Pastor Everson held a church meeting and, without warning, asked for a vote to disfellowship a widow.  The reason — "gossip".  Prior to that meeting, Mike Everson knew about the Internet pornography.  By enlightening her brothers and sisters in Christ about illicit material on church-owned property (i.e. computers), this widow courageously expressed a legitimate concern.  Too bad the church leadership didn't see it that way.  Also, there had apparently been some stern actions taken against a member who “skipped” a sermon (GASP!!!!!!!!) because of a family commitment.  We will share her testimony at length in the coming days.


Doug Pirkle, the church treasurer, along with a few others, opposed the action against the widow.  After the vote, Pastor Everson declared that those who stood opposed to the disfellowship motion should leave the church.  Doug Pirkle, along with his wife Tracey, who was at home on bed rest due to a high-risk pregnancy, became persona non grata at their beloved church.


Further conflicts ensued.  There was even concern about financial accountability with regard to the use of church funds and complaints of a breach of pastoral confidentiality regarding private conversations.  Doug Pittman remained a member of the church and tried to resolve the conflict using Matthew 18.  He even asked the Georgia Baptist Convention for help in resolving the conflict with his pastor; however, Doug said the GBC refused to get involved.  After exhausting all means of conflict resolution with regard to these extremely serious problems, Doug Pittman believed his only recourse was to begin blogging.  He saw no other way to get his side of the Pray's Mill story out. 


Finally, the GBC decided to get involved in the Pray's Mill situation.  How?  They passed the anti-blogging resolution, which was aimed squarely at Doug Pittman’s blog.  It's unlikely that most Georgia Baptists knew/know what led to this resolution.  Doug Pittman did not receive any contact from the GBC prior to the passing of the resolution.  Mike Everson told me that he (Mike) had no foreknowledge of this resolution.  I have been in contact with the GBC and have not yet been able to obtain a statement regarding the time line and impetus for this resolution.  The whole matter seems rather "odd" to me, and I believe there may have been some “shenanigans” involved in this action.  If the GBC did not contact Doug Pittman, then I believe this drastic action was not justified.  They certainly didn't follow Matthew 18!!!  In fact, it could be perceived that those in GBC leadership were far more interested in protecting pastors than in assisting the membership, which supports the GBC through their tithes and offerings.

☆ ☆ ☆ ☆

Tasks to complete.
(a) Name every word that the post about the Pray's Mill church dispute sets off in quotation marks.
(b) From the post about the Pray's Mill church dispute, extract the passage starting at "Pastor Everson held" and ending at "the coming days.".

☆ ☆ ☆ ☆

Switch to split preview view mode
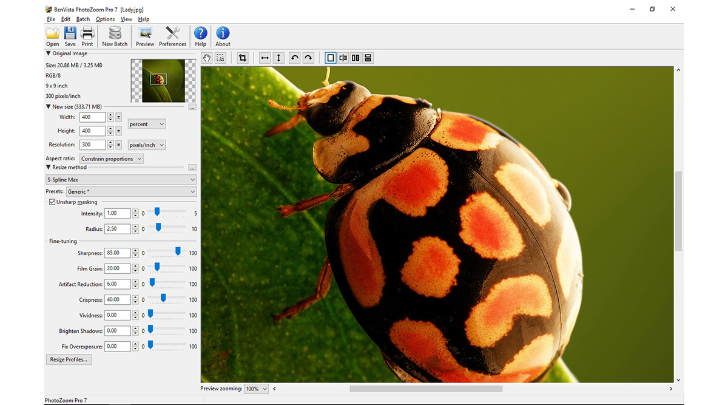point(343,58)
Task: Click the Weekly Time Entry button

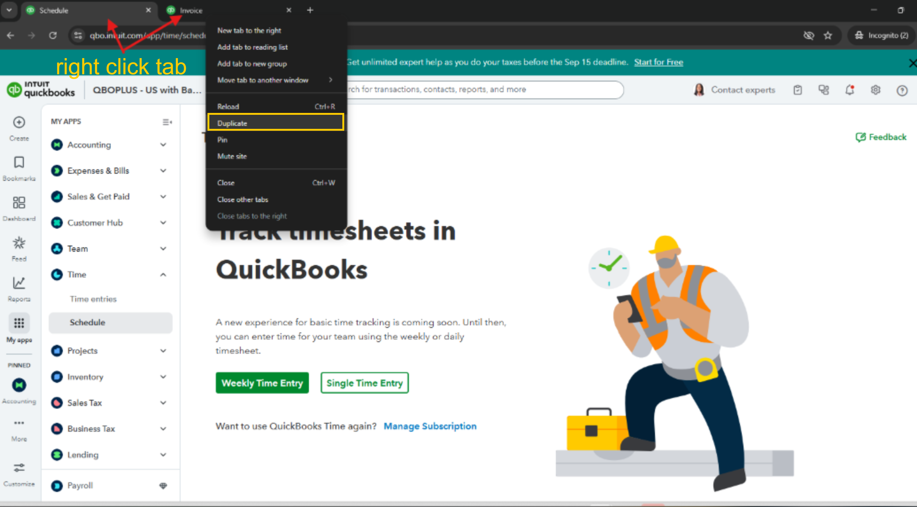Action: (x=262, y=383)
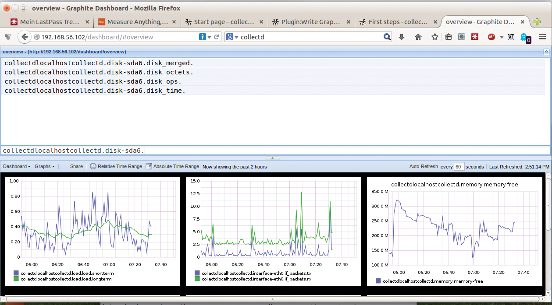The width and height of the screenshot is (552, 305).
Task: Open the Relative Time Range clock icon
Action: 93,166
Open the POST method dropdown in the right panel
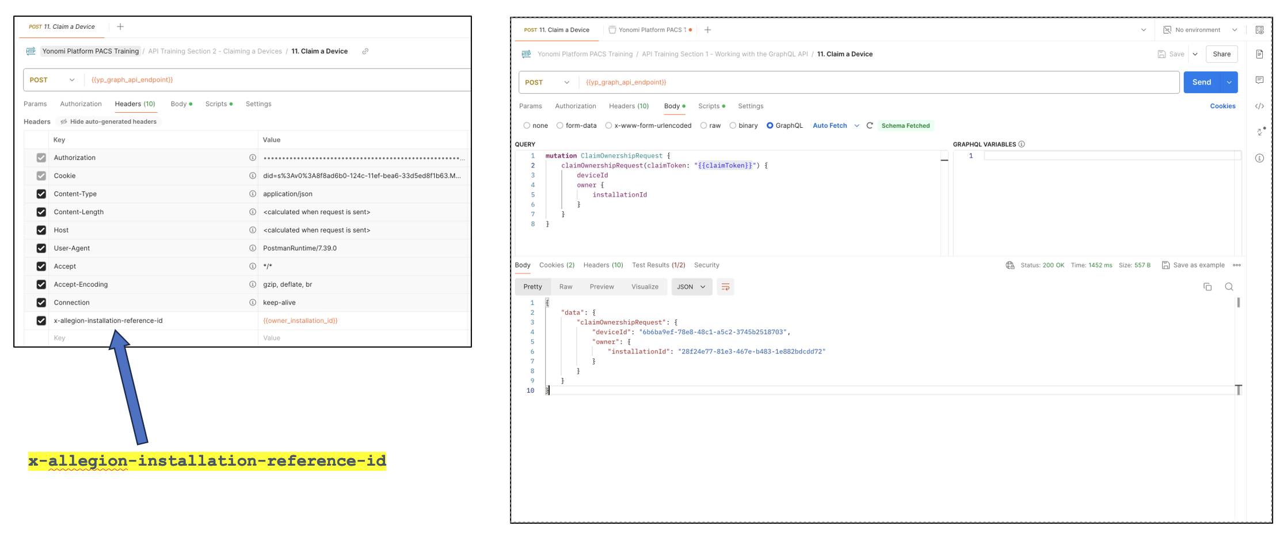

☆ ☆ ☆ ☆

Expected answers.
(a) gossip, skipped, odd, shenanigans

(b)
Pastor Everson held a church meeting and, without warning, asked for a vote to disfellowship a widow.  The reason — "gossip".  Prior to that meeting, Mike Everson knew about the Internet pornography.  By enlightening her brothers and sisters in Christ about illicit material on church-owned property (i.e. computers), this widow courageously expressed a legitimate concern.  Too bad the church leadership didn't see it that way.  Also, there had apparently been some stern actions taken against a member who “skipped” a sermon (GASP!!!!!!!!) because of a family commitment.  We will share her testimony at length in the coming days.